**Textauszug**
-- -- --
Zugegeben...
... es ist für das ungeübte, europäische Auge, in aller Regel nicht so einfach, das Besondere immer sofort zu erkennen...
(*Dazu -ganz unten- später aus eigener Erfahrung mehr)
Denn eines kann man diesem
exzellenten Tanzpaar sicherlich nicht nachsagen:
"Tango-Dutzendware" zu sein. Ganz im Gegenteil!
Und klar tanzten sie als begehrtes Showpaar in Buenos Aires!
Hier ein Showtanz im "Club Akarense":
Wann immer ein Auftritt der beiden irgendwo in Buenos Aires angekündigt war, wusste man mit Sicherheit, dass es sehr ratsam war, sich schnell einen Tisch zu reservieren, denn es würde voll werden!
Nach ihren bescheidenen Shows, wurden sie von Freunden, Verehrern und Schülern umringt und gefeiert...
Rodolfo und Maria Cieri, eine Ehe- und Tanzpaar der alten Milonguero Generation, ist eines derjenigen Paare, die einen ganz eigenen und sehr ungewöhnlichen Stil entwickelt hatten. (Rodolfo verstarb am 04. Juni 2000)
Sie waren und sind in Argentinien sehr geachtet für ihren Tanzstil und ihre großen Verdienste um den Tango, denn sie tanzten Tango, als fast niemand mehr Tango tanzte und geliebt für ihre liebenswerten und bescheidenen Persönlichkeiten!
Ihre internationale Karriere ist herausragend. Sie waren regelmäßig in Asien, wie in den USA und Europa zu Gast, um Workshops zu leiten und auf Festivals ihre Tanzkünste vorzuführen!
Ich poste mal einige Links, aus welchen das ein wenig herauszulesen ist:
Ein Nachruf:
http://www.tangobasel.ch/Kurse/nachruf_rodolfo_cieri.pdf
Bei dem folgenden Link, der Euch auf die Webseite des bekannten Paares "Natalia y Gabriel" (Angio) führt, seht Ihr alle die Lehrer und Paare, die bedeutend für sie waren bzw. sind.
Einfach mal auf die Links klicken...
http://nataliaygabriel.com/maestros-milongueros.html
Auszug aus einem US-amerikanischen Tango-Standardwerk:
http://books.google.de/books … %20y%20maria%20cieri&f=false
*Als ich 1993 nach Buenos Aires umzog, um den Tango an seinen Wurzeln zu studieren, meine argentinische Verwandtschaft besser kennenzulernen und eine Postgraduierung an der UBA (Universidad de Buenos Aires) zu absolvieren, kannte ich nur den Tango Argentino europäischer Provinienz, also "eine "Figur" an die andere gereiht".
Mein Spanisch war genauso katastrophal...
-- -- --
**Angezeigte Informationen**
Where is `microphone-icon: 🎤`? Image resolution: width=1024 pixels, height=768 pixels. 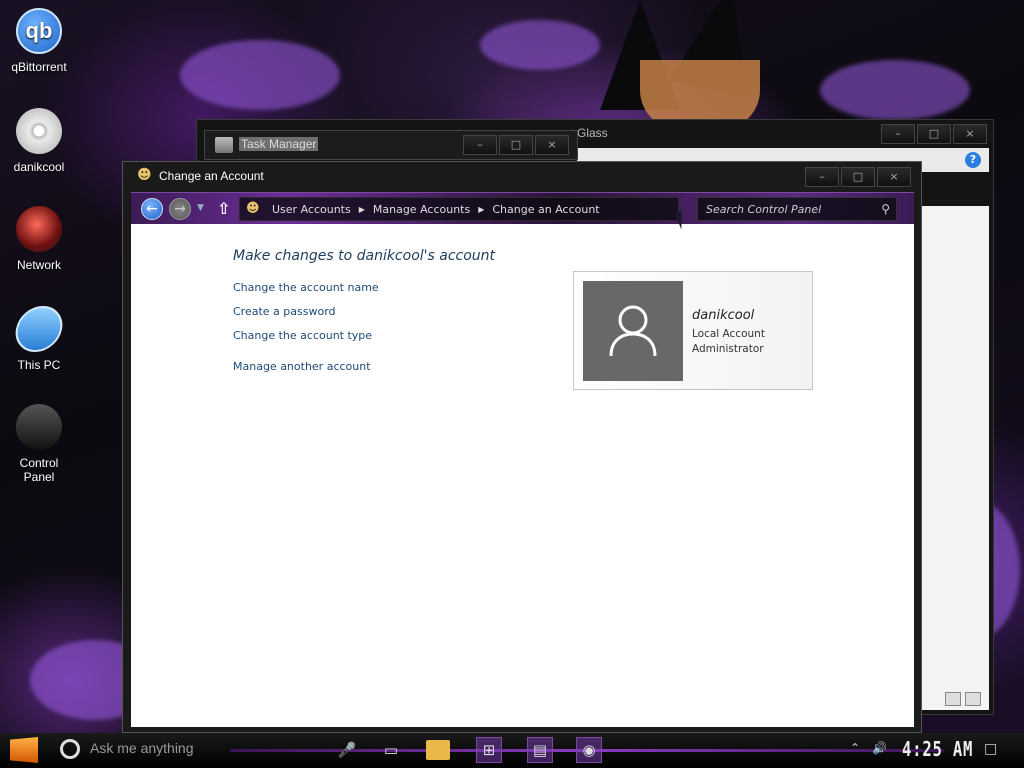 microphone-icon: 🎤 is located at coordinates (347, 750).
-- -- --
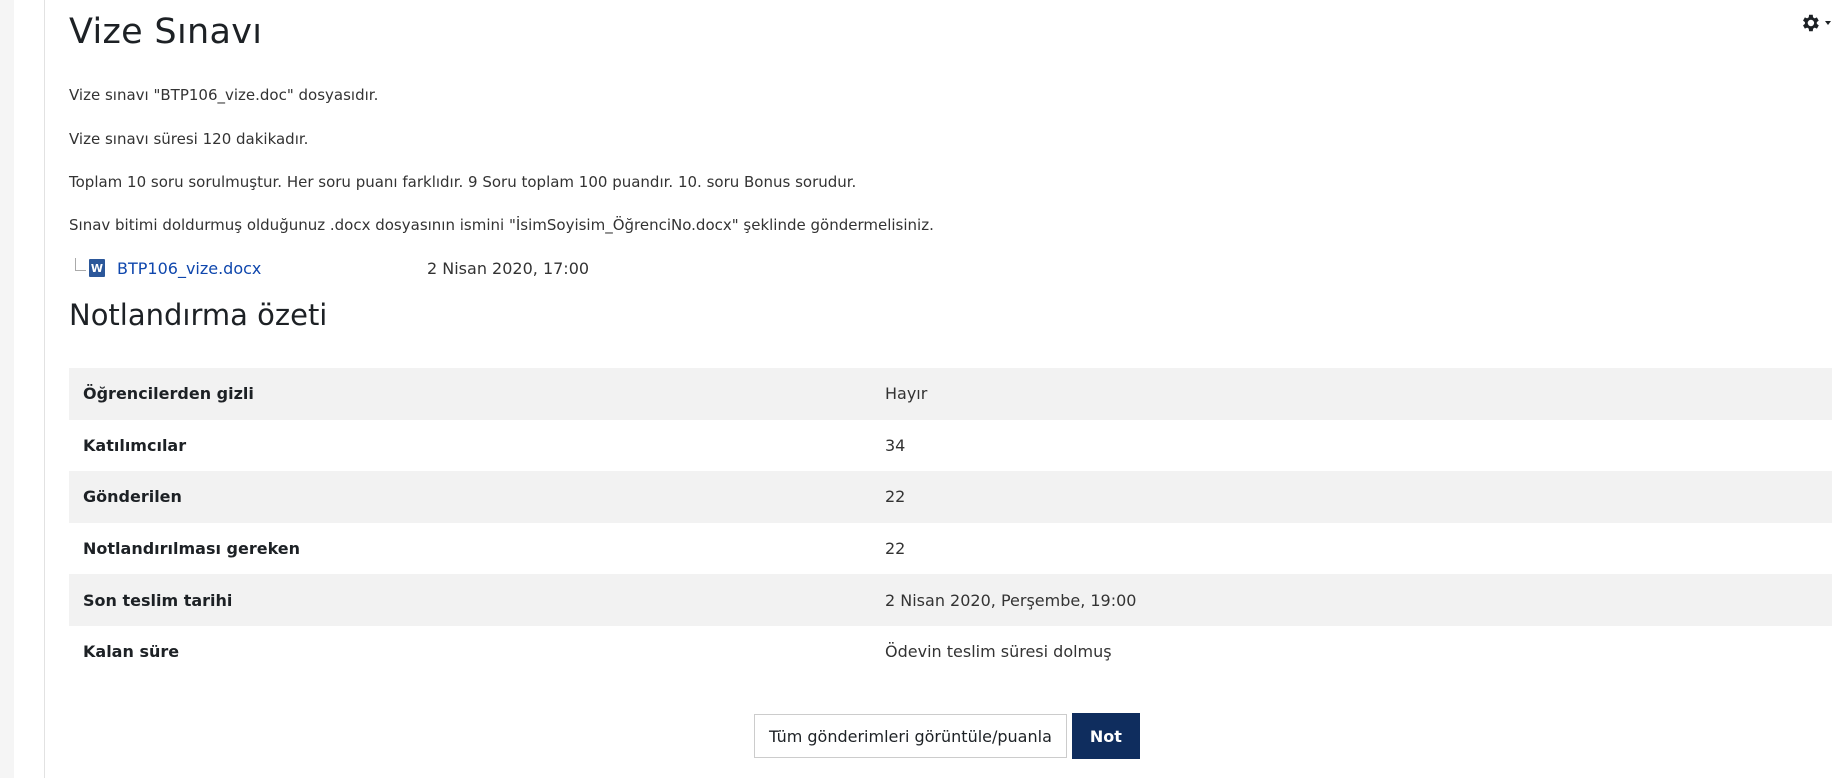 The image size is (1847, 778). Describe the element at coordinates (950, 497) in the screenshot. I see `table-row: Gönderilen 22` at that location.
-- -- --
**Zu bearbeitende Aufgaben**
**a.** Übersetzen Sie den folgenden Satz aus dem Textauszug ins Englische: „Sie waren regelmäßig in Asien, wie in den USA und Europa zu Gast, um Workshops zu leiten und auf Festivals ihre Tanzkünste vorzuführen!“
**b.** Nennen Sie alle geografischen Namen von Städten, Ländern und Kontinenten, die der Textauszug als Substantive enthält.
**c.** Schreiben Sie einen Abschnitt aus dem Textauszug ab. Beginnen Sie bei den Worten „Hier ein Showtanz“, und hören Sie nach den Worten „und bescheidenen Persönlichkeiten!“ auf.

**Lösungen**
**a.** They were regular guests in Asia as well as in the USA and Europe, leading workshops and demonstrating their dance skills at festivals!

**b.** Buenos Aires, Argentinien, Asien, USA, Europa

**c.**
Hier ein Showtanz im "Club Akarense":
Wann immer ein Auftritt der beiden irgendwo in Buenos Aires angekündigt war, wusste man mit Sicherheit, dass es sehr ratsam war, sich schnell einen Tisch zu reservieren, denn es würde voll werden!
Nach ihren bescheidenen Shows, wurden sie von Freunden, Verehrern und Schülern umringt und gefeiert...
Rodolfo und Maria Cieri, eine Ehe- und Tanzpaar der alten Milonguero Generation, ist eines derjenigen Paare, die einen ganz eigenen und sehr ungewöhnlichen Stil entwickelt hatten. (Rodolfo verstarb am 04. Juni 2000)
Sie waren und sind in Argentinien sehr geachtet für ihren Tanzstil und ihre großen Verdienste um den Tango, denn sie tanzten Tango, als fast niemand mehr Tango tanzte und geliebt für ihre liebenswerten und bescheidenen Persönlichkeiten!